Start of Data extract
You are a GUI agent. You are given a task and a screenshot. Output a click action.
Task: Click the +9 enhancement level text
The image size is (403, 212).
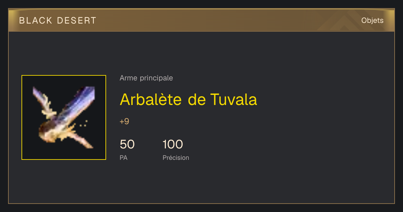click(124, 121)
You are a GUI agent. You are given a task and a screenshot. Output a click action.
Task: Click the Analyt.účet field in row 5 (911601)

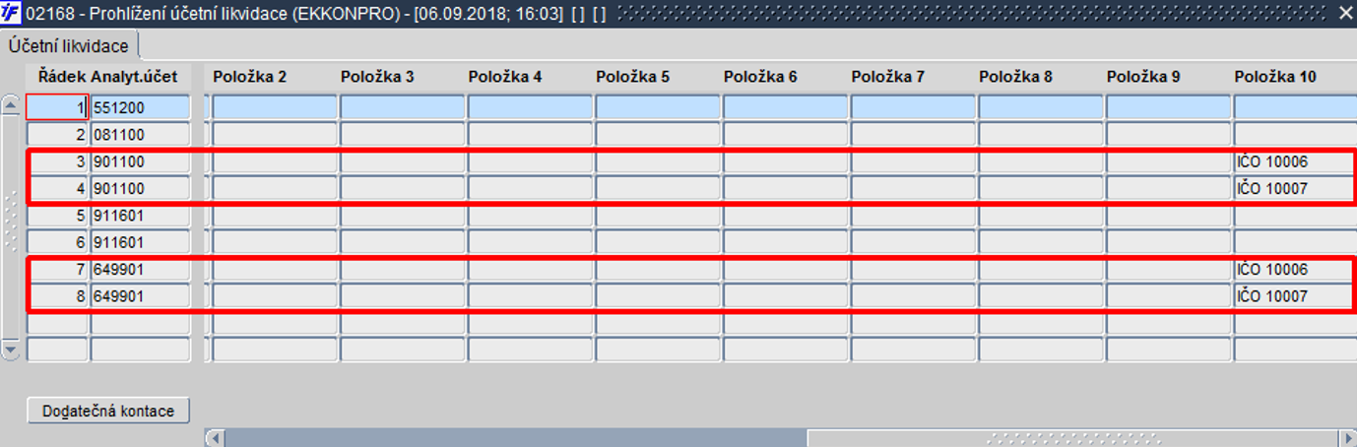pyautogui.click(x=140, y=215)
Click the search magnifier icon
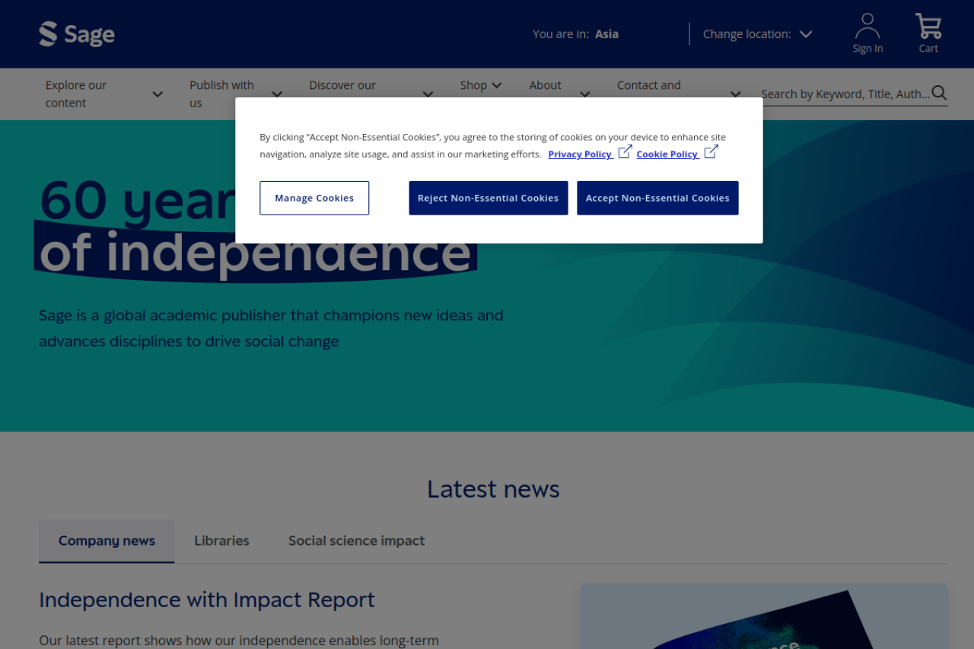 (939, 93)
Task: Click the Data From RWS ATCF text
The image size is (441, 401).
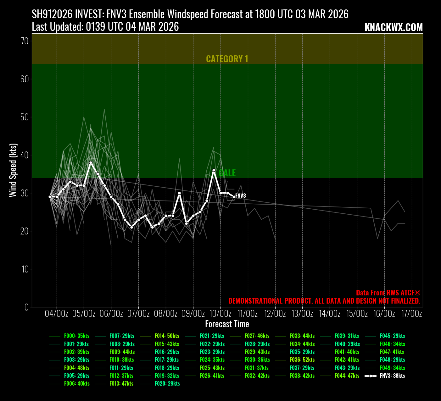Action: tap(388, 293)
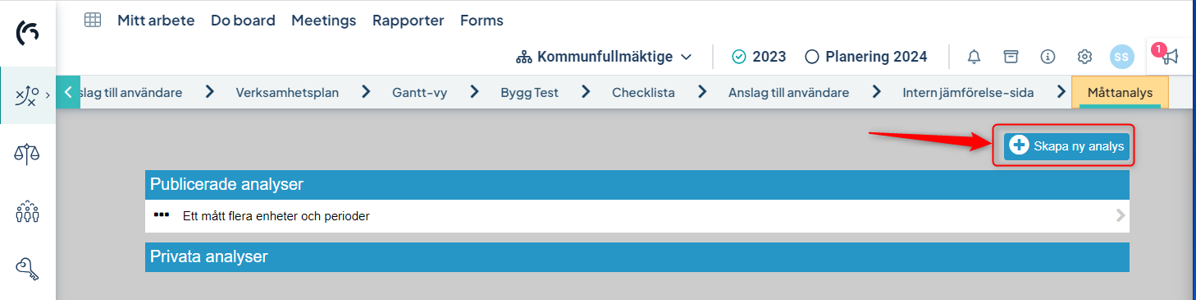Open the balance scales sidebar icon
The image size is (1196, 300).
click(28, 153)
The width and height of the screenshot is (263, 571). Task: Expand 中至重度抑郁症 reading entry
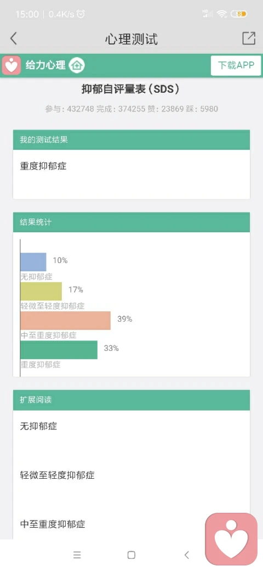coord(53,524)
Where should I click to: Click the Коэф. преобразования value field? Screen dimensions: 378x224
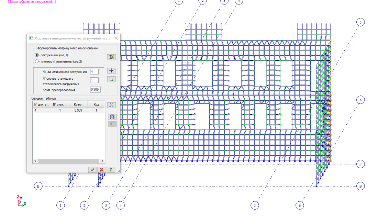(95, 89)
End of Data extract
Start of Data extract
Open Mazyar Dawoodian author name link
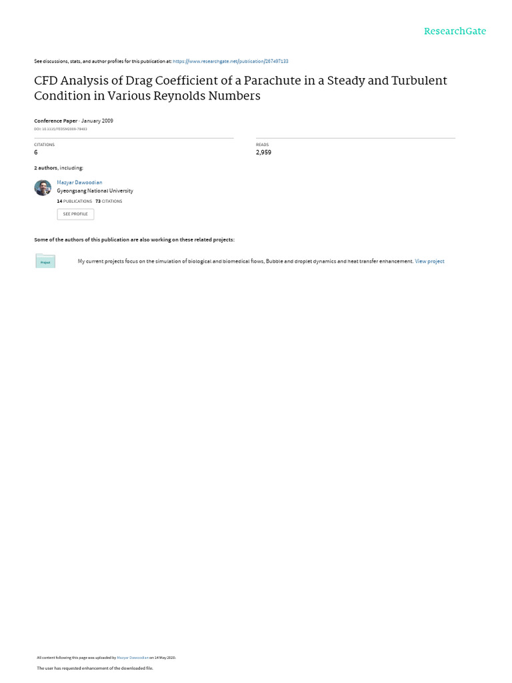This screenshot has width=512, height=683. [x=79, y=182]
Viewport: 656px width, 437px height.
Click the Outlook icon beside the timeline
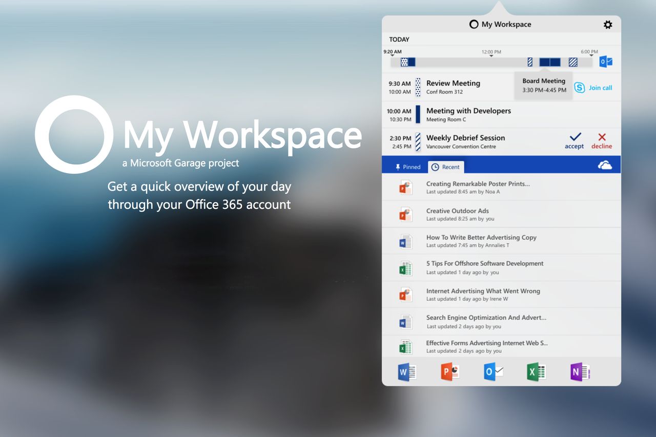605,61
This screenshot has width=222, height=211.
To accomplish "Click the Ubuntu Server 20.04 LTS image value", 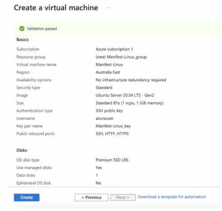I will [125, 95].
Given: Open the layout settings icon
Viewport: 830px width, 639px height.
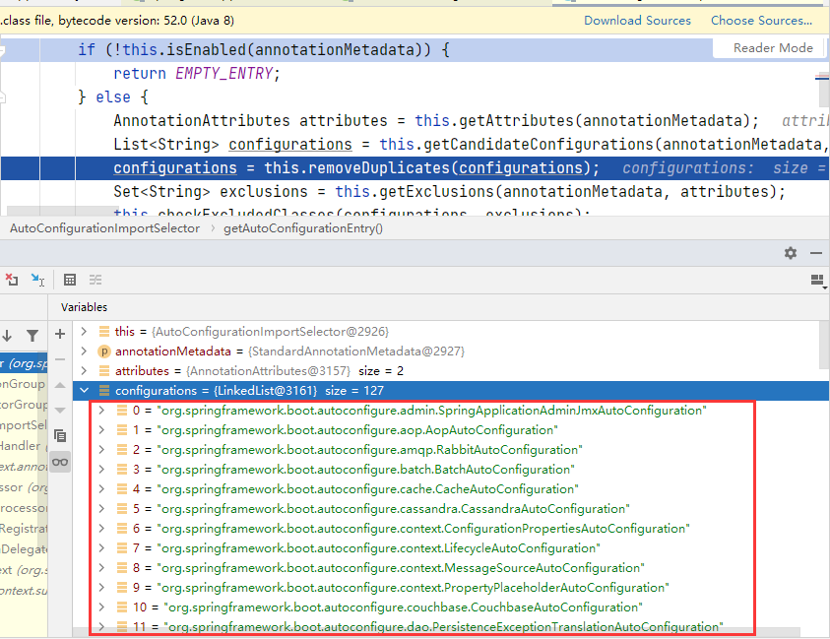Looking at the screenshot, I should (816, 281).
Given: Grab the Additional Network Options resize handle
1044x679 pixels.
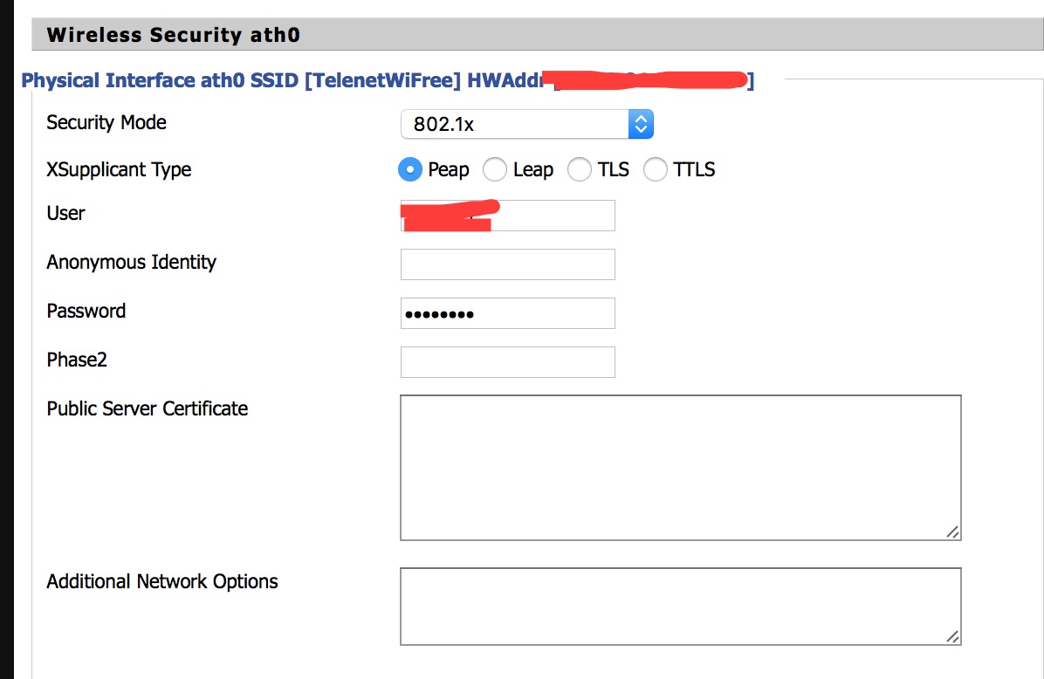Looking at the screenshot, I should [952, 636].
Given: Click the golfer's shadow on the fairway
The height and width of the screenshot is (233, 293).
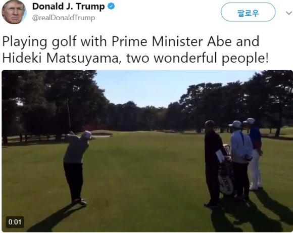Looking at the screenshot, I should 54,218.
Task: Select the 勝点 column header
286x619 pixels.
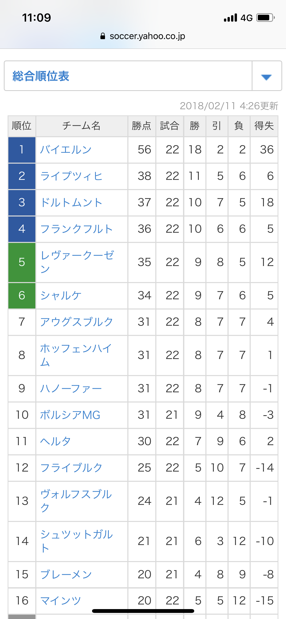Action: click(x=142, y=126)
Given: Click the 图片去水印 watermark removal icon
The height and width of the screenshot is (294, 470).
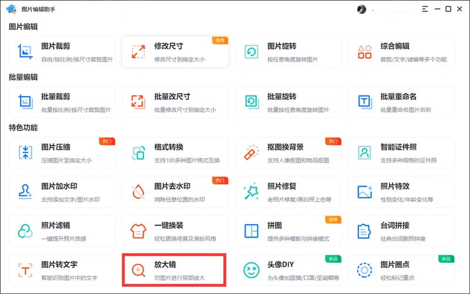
End of Data extract
Work instructions |
Write only the number of lines in the entries where the string "text" occurs.

Response for this exercise |
2